Thursday, January 5, 2012

subsidiary korean food

korean food. It's all about korean food, there are many kind of korean food :) ehmmm yummy :). Korean foods can be largely categorized into groups of "main staple food"  (주식), "subsidiary dishes" (부식), and "dessert" (후식). The main dishes are made from grains such as bap (a bowl of rice), juk (porridge), and guksu (noodles). 

so, i will discuss about subsidiary korean food :)

SOUPS AND STEWS 

And theen, many categories in soups and stews in korean food, so i will talk about one of hem. It is about SUNDUBU JJIGAE (spicy tofu stew)

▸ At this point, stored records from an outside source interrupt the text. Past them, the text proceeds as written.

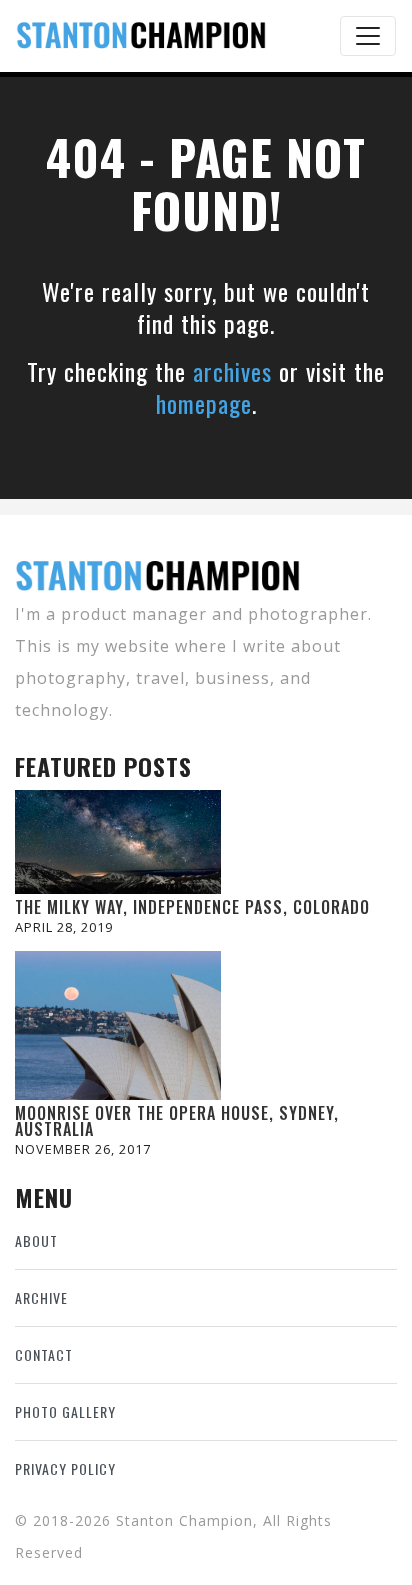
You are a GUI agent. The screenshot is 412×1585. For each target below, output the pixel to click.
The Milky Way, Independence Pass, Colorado (192, 907)
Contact (44, 1354)
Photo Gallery (65, 1411)
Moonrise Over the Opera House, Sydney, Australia (177, 1121)
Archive (41, 1297)
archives (232, 371)
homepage (204, 403)
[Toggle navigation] (368, 36)
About (36, 1240)
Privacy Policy (65, 1468)
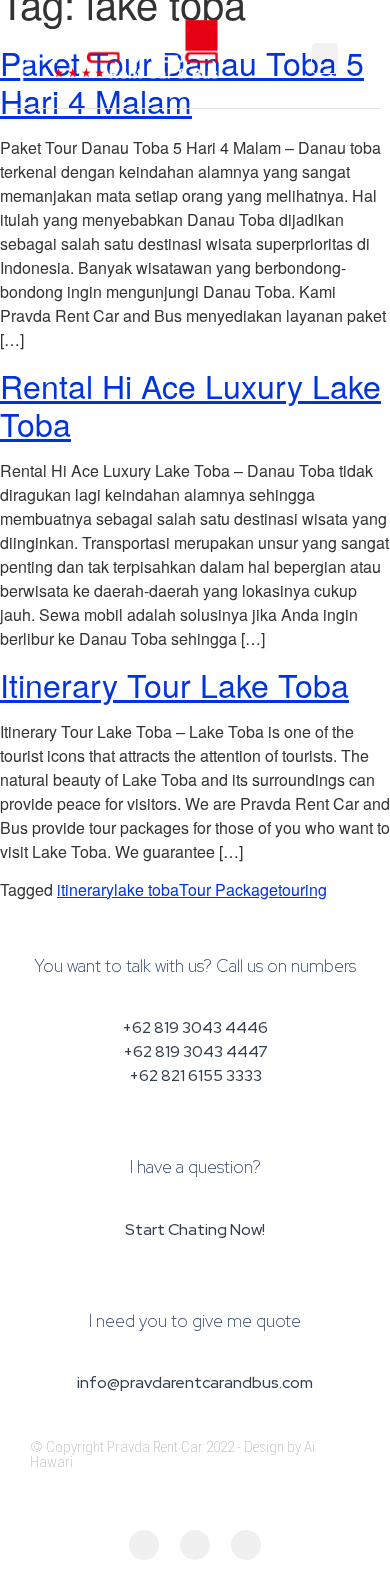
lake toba (146, 889)
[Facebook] (144, 1545)
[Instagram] (195, 1545)
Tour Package (228, 889)
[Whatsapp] (246, 1545)
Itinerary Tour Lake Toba (174, 684)
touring (302, 889)
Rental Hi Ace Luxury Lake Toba (190, 404)
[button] (325, 58)
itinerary (85, 889)
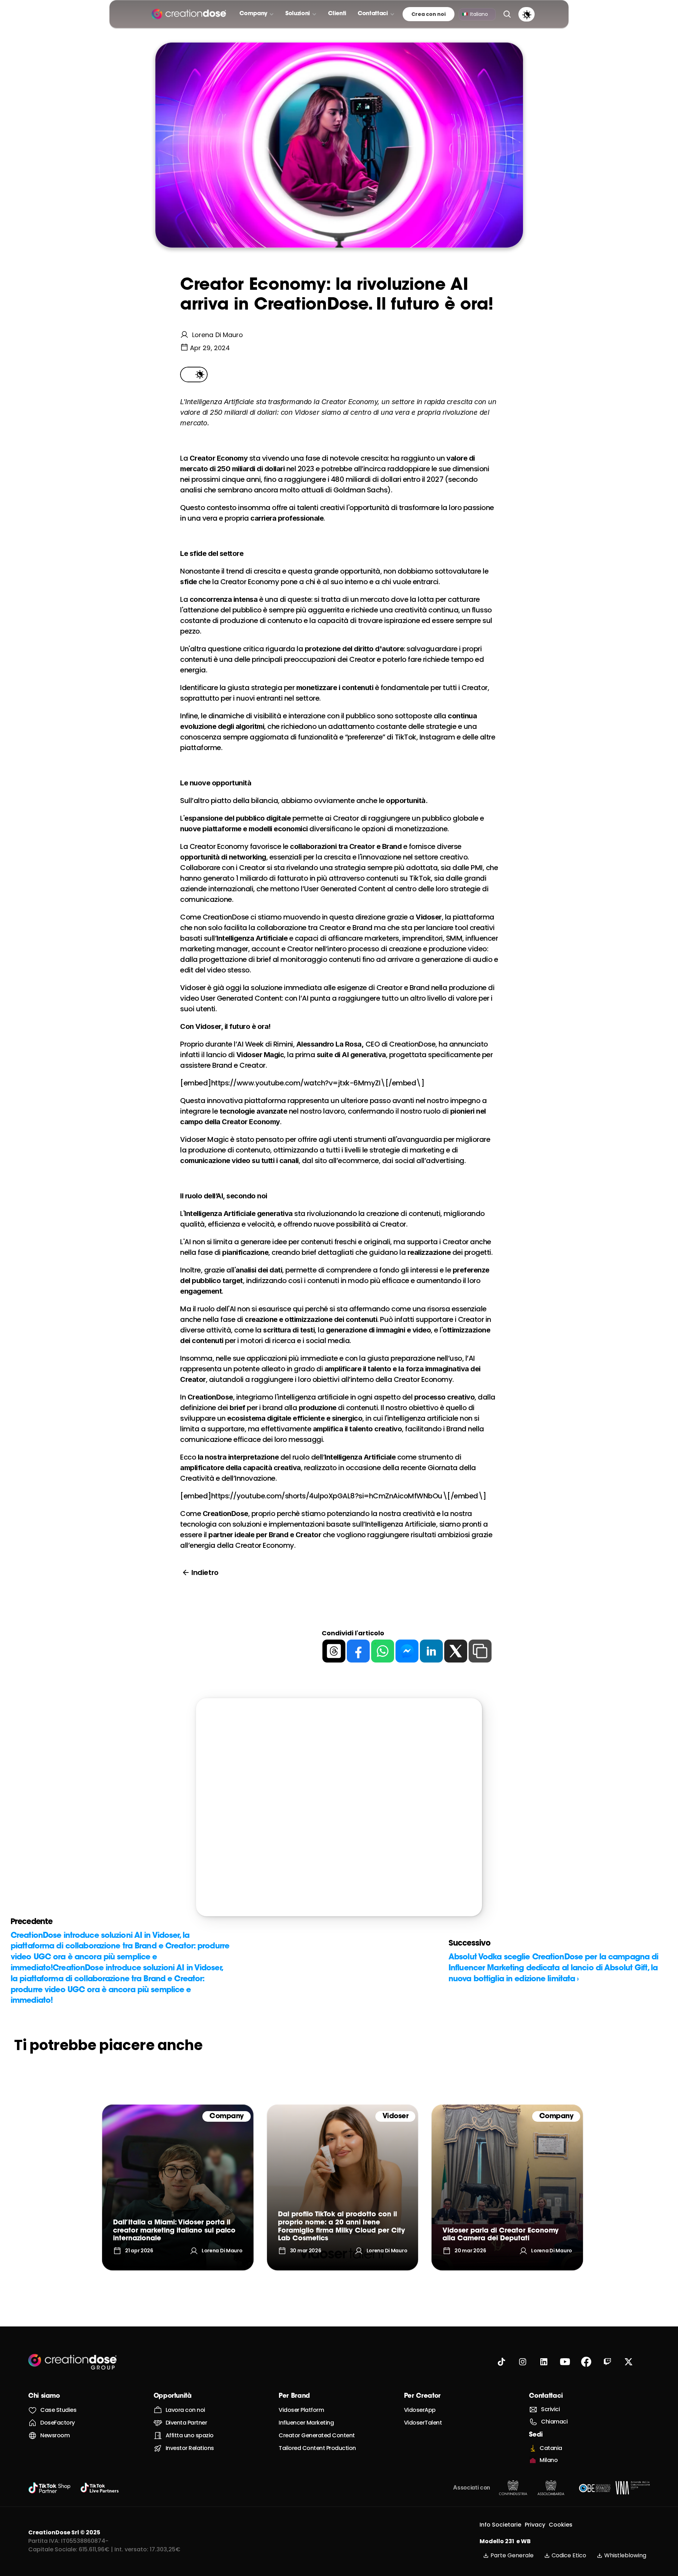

A very popular stew with many variations, sundubu jjigae is usually served with a bowl of white rice.  The spiciness can be easily adjusted to suit your taste by changing the amount of gochugaru added. is a hot and spicy jjigae (Korean Stew) dish made with uncurdled dubu (tofu), seafood (oyster, mussels, clams and shrimp are common ingredients), vegetables, mushrooms, onion, scallions, and gochujang or gochu garu (chili powder) in Korean cuisine. A raw egg is put in the jjigae while it is still boiling. This dish is eaten with a bowl of cooked white rice and several banchan (side dishes). It is widely eaten and one of the favorite meals in South Korea.